** KETENTUAN TUGAS **
Salinlah tanpa perubahan bagian kutipan tentang perusakan hutan di bawah ini, mulai dari "5) Perlu melakukan" sampai "kapasitas pengamanan hutan.".

═════ KUTIPAN TEKS

3) Perlu dilakukan penguatan fungsi koordinasi antara Pemerintah Pusat (Kementerian/ Lembaga terkait) dan Pemerintah Daerah (OPD) dalam rangka penyusunan kebijakan di bidang pencegahan dan pemberantasan perusakan hutan yang lebih baik serta mengakomodir kepentingan semua pihak.
4) Perlu dilakukan penguatan fungsi koordinasi antara APH terkait di bidang pencegahan dan pemberantasan perusakan hutan dalam rangka penegakan hukum sesuai UU PPPH.
5) Perlu melakukan percepatan pengukuhan kawasan hutan oleh K/L terkait agar Pasal 26 UU PPPH dapat efektif dilaksanakan dan penguatan kinerja K/L terkait mengenai penetapan pal batas untuk lebih memudahkan dalam pengelolaan hutan itu sendiri.
6) Perlu peningkatan kualitas hakim yang sudah ada, khususnya melalui sertifikasi hakim lingkungan atau metode lain sebagai pengganti kelembagaan hakim ad hoc yang dihapuskan oleh ketentuan UU Cipta Kerja serta perlu kejelasan pengaturan terkait lembaga yang memiliki fungsi untuk melaksanakan pencegahan dan pemberantasan perusakan hutan pasca dihapuskannya ketentuan mengenai LP3H dalam UU Cipta Kerja.
c. Aspek Sarana dan Prasarana
1) Diharapkan jumlah polhut disesuaikan dengan luas kawasan hutan dan perlu ditambahkannya jumlah penyidik PPNS serta perlunya pendidikan dan pelatihan untuk polhut dan PPNS dalam peningkatan kapasitas pengamanan hutan.

══════════
═════ BARIS DATA

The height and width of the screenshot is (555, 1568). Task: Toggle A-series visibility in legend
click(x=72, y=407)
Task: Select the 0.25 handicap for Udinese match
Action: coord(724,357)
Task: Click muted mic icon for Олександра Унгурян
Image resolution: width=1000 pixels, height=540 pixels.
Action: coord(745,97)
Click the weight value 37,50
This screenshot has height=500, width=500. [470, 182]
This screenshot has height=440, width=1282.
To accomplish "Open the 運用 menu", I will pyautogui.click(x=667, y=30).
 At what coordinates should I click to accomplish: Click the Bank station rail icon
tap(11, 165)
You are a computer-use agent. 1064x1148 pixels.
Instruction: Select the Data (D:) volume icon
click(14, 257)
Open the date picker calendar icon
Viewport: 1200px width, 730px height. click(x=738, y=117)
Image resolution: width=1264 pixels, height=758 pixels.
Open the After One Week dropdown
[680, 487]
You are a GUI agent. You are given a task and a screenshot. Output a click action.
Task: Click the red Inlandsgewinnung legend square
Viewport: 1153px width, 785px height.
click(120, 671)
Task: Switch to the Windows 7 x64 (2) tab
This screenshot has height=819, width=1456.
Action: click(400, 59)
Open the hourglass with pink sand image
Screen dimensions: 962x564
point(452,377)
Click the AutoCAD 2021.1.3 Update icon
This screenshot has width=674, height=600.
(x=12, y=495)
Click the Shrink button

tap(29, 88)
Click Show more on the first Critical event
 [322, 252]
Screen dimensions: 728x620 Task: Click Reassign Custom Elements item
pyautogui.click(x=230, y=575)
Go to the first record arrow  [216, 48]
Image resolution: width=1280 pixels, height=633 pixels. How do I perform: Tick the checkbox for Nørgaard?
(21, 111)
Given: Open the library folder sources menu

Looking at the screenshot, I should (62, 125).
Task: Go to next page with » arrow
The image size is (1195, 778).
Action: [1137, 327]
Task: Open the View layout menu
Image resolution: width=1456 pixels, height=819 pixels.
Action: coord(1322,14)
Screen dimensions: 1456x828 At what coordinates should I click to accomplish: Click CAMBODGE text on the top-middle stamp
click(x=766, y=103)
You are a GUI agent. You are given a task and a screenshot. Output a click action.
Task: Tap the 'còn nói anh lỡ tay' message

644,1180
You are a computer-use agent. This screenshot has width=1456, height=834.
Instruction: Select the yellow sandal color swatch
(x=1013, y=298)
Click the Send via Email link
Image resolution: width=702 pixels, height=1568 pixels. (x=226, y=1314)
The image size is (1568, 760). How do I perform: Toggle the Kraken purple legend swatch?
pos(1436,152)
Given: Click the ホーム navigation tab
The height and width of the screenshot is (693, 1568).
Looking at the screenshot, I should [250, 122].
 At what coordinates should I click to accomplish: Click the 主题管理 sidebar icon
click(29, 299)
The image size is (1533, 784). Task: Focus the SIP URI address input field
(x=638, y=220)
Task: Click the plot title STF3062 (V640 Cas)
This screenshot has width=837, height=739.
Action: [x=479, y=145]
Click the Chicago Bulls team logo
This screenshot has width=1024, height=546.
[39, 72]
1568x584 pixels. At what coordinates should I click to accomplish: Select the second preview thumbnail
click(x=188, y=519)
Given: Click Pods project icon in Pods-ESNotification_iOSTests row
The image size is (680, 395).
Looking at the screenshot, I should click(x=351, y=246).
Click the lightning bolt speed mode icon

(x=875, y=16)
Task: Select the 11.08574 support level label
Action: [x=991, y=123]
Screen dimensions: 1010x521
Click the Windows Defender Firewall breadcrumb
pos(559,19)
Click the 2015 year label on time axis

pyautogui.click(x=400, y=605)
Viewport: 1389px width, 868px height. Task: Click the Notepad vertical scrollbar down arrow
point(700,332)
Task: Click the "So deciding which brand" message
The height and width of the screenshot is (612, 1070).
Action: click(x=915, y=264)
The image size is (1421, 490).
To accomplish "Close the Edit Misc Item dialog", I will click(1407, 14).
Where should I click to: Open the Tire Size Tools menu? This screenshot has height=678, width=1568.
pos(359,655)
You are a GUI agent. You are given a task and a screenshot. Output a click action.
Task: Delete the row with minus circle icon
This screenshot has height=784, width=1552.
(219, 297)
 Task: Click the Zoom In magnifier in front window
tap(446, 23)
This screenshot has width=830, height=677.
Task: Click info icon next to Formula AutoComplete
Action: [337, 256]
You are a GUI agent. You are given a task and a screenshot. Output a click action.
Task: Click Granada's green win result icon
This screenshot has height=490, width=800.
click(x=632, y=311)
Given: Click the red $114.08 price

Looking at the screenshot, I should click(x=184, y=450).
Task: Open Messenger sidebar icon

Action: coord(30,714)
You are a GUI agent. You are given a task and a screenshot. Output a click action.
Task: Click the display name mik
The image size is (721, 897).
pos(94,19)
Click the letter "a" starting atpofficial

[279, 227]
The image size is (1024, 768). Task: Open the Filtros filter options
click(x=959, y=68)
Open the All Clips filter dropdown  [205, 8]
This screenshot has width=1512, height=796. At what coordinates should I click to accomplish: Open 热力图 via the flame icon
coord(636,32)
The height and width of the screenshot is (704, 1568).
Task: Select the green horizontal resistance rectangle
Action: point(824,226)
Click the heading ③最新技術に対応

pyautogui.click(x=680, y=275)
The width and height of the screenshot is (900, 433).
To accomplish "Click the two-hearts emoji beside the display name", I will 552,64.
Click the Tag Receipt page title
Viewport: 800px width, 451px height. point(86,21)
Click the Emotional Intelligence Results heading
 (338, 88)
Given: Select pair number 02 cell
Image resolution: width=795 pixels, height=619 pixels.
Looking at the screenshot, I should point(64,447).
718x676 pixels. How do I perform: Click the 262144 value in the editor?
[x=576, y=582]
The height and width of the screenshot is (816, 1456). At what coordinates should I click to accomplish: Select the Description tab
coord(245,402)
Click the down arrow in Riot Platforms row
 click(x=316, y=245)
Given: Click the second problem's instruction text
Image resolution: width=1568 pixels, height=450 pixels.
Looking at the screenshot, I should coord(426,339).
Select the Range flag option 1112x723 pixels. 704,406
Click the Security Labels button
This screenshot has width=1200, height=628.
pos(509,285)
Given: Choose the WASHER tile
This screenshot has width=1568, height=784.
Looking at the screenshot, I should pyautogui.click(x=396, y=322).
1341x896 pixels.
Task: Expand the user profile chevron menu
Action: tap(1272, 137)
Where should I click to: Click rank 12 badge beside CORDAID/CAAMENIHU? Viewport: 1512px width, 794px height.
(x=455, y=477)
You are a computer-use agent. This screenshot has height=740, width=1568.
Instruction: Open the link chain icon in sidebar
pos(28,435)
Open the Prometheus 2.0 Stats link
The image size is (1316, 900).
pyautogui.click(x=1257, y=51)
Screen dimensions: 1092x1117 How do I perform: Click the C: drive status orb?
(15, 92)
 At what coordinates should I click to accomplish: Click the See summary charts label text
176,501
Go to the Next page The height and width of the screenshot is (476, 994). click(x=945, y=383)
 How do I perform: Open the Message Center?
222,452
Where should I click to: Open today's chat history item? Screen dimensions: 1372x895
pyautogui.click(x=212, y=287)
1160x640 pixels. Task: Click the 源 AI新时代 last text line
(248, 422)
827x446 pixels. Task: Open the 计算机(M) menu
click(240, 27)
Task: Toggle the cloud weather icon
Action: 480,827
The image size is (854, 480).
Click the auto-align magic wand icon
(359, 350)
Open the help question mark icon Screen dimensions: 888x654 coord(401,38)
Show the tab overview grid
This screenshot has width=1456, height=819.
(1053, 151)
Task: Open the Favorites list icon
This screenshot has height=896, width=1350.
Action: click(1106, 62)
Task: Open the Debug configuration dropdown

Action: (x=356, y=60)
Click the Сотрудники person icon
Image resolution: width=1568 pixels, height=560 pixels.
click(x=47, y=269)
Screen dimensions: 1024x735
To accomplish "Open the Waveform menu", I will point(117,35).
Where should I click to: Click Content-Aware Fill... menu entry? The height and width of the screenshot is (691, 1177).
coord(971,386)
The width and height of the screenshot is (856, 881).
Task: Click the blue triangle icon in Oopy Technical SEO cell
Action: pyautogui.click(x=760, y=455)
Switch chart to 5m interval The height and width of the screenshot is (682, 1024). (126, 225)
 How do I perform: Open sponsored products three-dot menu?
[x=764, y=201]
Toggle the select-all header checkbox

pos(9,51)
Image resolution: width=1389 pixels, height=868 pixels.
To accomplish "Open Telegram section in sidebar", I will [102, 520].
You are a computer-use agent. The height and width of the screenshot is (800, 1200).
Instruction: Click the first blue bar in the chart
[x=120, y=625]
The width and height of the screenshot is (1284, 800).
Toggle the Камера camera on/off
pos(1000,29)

══════════

** JAWABAN LENGKAP **
5) Perlu melakukan percepatan pengukuhan kawasan hutan oleh K/L terkait agar Pasal 26 UU PPPH dapat efektif dilaksanakan dan penguatan kinerja K/L terkait mengenai penetapan pal batas untuk lebih memudahkan dalam pengelolaan hutan itu sendiri.
6) Perlu peningkatan kualitas hakim yang sudah ada, khususnya melalui sertifikasi hakim lingkungan atau metode lain sebagai pengganti kelembagaan hakim ad hoc yang dihapuskan oleh ketentuan UU Cipta Kerja serta perlu kejelasan pengaturan terkait lembaga yang memiliki fungsi untuk melaksanakan pencegahan dan pemberantasan perusakan hutan pasca dihapuskannya ketentuan mengenai LP3H dalam UU Cipta Kerja.
c. Aspek Sarana dan Prasarana
1) Diharapkan jumlah polhut disesuaikan dengan luas kawasan hutan dan perlu ditambahkannya jumlah penyidik PPNS serta perlunya pendidikan dan pelatihan untuk polhut dan PPNS dalam peningkatan kapasitas pengamanan hutan.